As much as I have an issue with some Boston fans, I give them credit for hounding Luongo for the remaining 50 minutes of play in the game. He deserved it.

After all the cheap shots and nasty play in the series, I was hoping someone would score on Luongo and then celebrate by pretending to pump up a bicycle tire.

Immediately after the loss, Daniel Sedin opens his mouth too and guarantees victory in Game 7.

Sorry Daniel, you are no Mark Messier and considering no one knew where you were for the duration of this series, you have no business guaranteeing anything.

There would be no signs of Daniel or twin brother Henrik in Game 7 either.

I was stunned to learn that LeBron James had morphed into two Swedish twins. Seriously, he should win an award for simultaneous disappearing acts in two sports. Houdini would be proud.

As if the Bruins needed any more incentive to walk into Vancouver and claim the Cup, Daniel goes and gives it to them.

Did you watch your goaltender in all three games in Boston Daniel? What part of his play suggested he was a rock in net?

The crowd was pumped up and I got chills watching the national anthems. The building hadn’t been that loud since Sidney Crosby beat Ryan Miller to capture the gold medal.

The fans were ready to go, the Bruins were ready to go and Ryan Kesler was ready to go. That’s about it.

I refuse to blame injuries for Vancouver blowing this series. Sure, they lost Dan Hamhuis is Game 1, Rome was suspended for the final four games and Mason Raymond suffered a broken vertebrae in Game 6. All three guys played a big role in getting Vancouver within one win of the Cup, but the team choked under the pressure.

The mighty Sedins had one good series in the playoffs.

Luongo practically single-handedly blew a 3-0 series lead against the Chicago Blackhawks in the first round before imploding three times in Boston.

Losing the Stanley Cup won’t even be the worst part about this for Luongo. He’s going to have his ill-advised comments about Thomas follow him around forever.

The funniest thing to see all night was Thomas tell Luongo in the handshake line that he thinks he’s a great goaltender.

Mr. Luongo, not only did Thomas “pump your tires,” he slashed them and left you abandoned on a desert highway. The glint you see in the distance is the sunlight reflecting off the Conn Smythe Trophy and the Stanley Cup.

The Canucks have no one to blame but themselves for failing to win the Cup.

The only thing worse than Vancouver’s play over the final two games was the reaction by angry fans out in the streets.

I understand being upset that your team lost the Stanley Cup. I avoided everything hockey related for two months after the Pens lost to the Wings in 2008. However, I didn’t run out into the streets and start flipping cars or setting fires.

It was a complete disgrace to watch the video of thousands of people rioting over losing a hockey game.

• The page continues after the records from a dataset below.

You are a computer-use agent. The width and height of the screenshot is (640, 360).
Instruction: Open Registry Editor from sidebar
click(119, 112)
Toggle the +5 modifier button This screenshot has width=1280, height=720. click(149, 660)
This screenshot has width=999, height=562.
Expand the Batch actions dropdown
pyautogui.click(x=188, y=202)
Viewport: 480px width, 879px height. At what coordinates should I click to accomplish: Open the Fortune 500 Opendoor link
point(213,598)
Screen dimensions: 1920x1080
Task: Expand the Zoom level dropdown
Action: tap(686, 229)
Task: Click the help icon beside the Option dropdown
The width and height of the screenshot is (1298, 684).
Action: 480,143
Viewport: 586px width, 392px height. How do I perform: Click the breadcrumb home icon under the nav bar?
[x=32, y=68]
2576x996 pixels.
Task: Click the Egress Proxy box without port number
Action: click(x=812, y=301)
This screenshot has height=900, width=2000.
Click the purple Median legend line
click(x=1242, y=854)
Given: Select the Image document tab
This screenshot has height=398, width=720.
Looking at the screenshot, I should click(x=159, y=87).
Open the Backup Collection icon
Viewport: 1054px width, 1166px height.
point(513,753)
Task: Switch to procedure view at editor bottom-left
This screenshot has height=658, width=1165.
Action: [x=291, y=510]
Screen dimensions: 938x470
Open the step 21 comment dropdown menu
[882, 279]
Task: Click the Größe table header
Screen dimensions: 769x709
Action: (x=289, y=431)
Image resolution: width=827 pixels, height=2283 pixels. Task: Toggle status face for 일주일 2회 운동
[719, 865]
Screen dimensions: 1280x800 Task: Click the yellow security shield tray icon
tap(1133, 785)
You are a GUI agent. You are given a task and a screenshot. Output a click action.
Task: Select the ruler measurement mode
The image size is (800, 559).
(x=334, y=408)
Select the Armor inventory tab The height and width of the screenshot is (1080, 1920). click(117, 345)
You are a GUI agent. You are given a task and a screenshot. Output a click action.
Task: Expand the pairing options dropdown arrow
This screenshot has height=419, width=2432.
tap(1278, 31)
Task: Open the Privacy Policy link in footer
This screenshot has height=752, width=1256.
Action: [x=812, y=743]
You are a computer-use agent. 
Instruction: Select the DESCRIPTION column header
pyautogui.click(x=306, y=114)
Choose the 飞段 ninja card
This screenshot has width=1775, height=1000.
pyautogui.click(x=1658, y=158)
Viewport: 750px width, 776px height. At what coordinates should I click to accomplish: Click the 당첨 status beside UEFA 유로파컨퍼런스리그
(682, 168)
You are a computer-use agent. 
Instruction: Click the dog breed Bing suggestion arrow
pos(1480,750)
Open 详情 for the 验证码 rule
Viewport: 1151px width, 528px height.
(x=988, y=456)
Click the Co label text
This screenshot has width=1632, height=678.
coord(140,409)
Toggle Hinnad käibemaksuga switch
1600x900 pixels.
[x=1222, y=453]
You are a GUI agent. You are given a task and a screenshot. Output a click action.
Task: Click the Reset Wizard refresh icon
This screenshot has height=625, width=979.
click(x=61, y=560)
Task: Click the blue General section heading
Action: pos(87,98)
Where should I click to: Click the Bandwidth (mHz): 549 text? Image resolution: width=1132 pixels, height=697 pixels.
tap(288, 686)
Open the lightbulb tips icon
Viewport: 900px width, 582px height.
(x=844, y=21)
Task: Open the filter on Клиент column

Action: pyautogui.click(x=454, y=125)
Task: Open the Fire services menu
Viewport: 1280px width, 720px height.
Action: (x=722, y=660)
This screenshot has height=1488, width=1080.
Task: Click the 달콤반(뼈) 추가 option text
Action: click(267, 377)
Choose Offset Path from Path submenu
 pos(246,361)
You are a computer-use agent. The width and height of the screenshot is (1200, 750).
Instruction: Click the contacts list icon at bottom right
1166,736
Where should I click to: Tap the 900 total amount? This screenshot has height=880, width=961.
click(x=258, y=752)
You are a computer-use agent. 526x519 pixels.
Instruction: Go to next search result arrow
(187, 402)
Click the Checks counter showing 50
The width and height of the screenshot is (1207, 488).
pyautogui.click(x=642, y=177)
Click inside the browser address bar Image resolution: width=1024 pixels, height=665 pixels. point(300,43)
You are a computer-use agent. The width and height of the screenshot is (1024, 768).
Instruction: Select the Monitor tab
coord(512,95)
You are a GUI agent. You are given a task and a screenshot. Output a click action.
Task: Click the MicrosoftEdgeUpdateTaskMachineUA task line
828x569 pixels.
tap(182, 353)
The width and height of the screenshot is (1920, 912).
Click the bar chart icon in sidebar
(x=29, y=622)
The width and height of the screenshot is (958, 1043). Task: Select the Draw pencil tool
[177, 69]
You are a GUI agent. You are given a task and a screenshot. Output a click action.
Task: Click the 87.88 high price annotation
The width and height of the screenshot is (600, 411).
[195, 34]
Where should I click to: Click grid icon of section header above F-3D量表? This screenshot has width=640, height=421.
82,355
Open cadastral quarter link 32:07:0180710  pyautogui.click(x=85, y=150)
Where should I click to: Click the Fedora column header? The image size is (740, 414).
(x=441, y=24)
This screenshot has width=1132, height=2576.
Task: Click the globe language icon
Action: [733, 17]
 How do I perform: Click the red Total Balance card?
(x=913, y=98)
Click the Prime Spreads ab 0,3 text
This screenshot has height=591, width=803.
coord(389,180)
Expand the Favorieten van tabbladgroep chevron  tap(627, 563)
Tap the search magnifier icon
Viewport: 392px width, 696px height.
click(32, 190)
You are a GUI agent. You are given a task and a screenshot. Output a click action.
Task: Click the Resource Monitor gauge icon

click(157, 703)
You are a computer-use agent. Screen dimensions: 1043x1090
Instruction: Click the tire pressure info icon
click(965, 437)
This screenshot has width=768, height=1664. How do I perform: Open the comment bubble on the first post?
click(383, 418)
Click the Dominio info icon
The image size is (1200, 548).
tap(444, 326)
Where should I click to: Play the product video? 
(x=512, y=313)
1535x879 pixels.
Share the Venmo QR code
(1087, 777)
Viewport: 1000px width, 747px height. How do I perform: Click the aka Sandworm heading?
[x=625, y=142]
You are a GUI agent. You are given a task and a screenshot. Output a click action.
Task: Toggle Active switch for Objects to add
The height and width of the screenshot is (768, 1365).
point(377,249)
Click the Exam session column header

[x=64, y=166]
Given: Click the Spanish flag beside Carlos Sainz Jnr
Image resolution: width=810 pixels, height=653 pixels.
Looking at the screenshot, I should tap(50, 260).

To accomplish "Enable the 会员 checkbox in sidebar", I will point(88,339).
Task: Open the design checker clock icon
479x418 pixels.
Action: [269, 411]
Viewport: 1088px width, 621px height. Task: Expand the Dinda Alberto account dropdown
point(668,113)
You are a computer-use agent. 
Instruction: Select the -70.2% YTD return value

The sad part is that win or lose last night, the scene probably would have been the same.

True hockey fans feel an attachment to their team and live and die along with them. There may not be truer hockey fans in the world than those in Canada, which is why last night’s scene was even more deplorable.

In the end, did flipping cars, smashing windows and setting fires reverse the outcome of Game 7?

It was a disturbing end to a fantastic Stanley Cup Final that will probably go down as one of the most entertaining in history. The on-ice product was fantastic and the off-ice media circus made headlines on off-days.

I’m already receiving messages on Facebook, Twitter and my phone from Boston fans back home in New England.

If you’ll excuse me, I need to go change my phone number.

Thus begins the offseason…is it October yet?